Because packet processing uses CPU cycles, the host CPU resources play crucial role in the network performance. To provide predictable throughput performance for data plane intensive workloads, N-VDS Enhanced uses dedicated CPU cores that are assigned to the switch during its creation. These dedicated CPU cores are referred to as logical cores. When you assign logical cores to N-VDS Enhanced, these cores are removed from the available CPU resources on the host. As a result, there is a reduced number of CPU cores and therefore host-level CPU cycles that are available to DRS and other vSphere.
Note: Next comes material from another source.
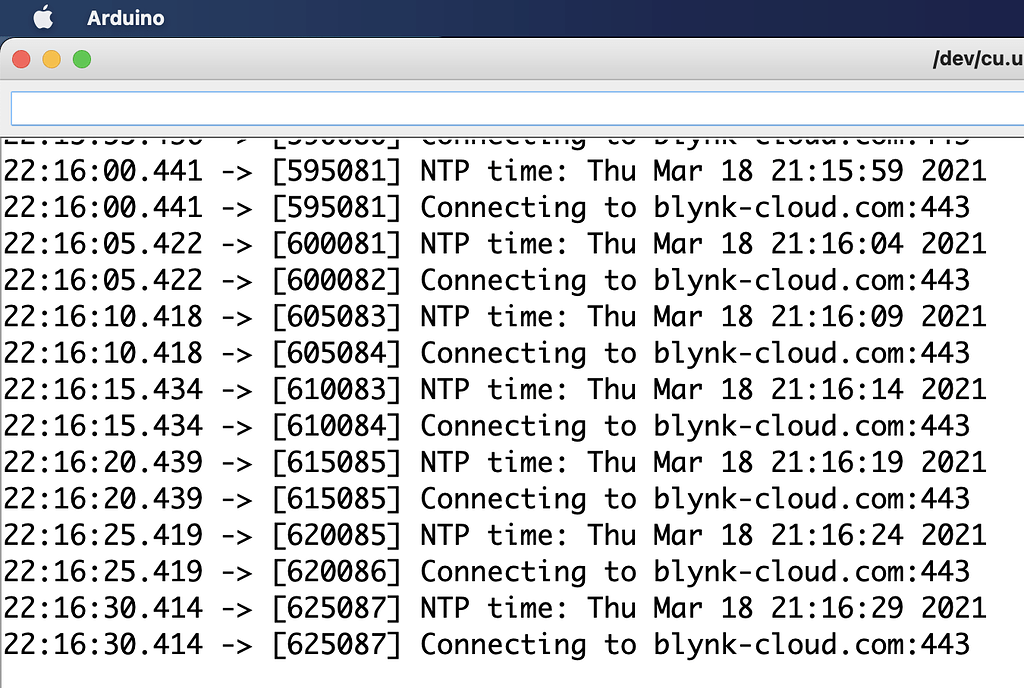Click the 2021 year text in the latest entry

pyautogui.click(x=953, y=608)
You assign logical cores to N-VDS Enhanced per NUMA node. You assign the same number of logical cores to each NUMA node. This best practice allows the optimal utilization of the cluster that is dedicated to data plane intensive workloads.
Figure 1. NUMA Node Design for Accelerated Workloads

NUMA Node Design for Accelerated Workloads

The number of CPU cores assigned to N-VDS Enhanced depends on the speed of the physical NICs and the workload type. For example, an N-VDS Enhanced using 10GbE NIC and serving typical Web-based services where the traffic consists of packets larger than 1,000 bytes, can completely saturate the NIC with only one single logical core assigned to N-VDS Enhanced. Because each environment is different and workloads have unique characteristics, the exact number of logical cores assigned to N-VDS Enhanced must be evaluated by the CSP.

Recommendations

  • Assign logical cores to N-VDS Enhanced based on the expected traffic volumes, the servers' NIC speeds and the VNF's traffic characteristics.
  • Assign the same number of logical cores to N-VDS Enhanced on each NUMA node.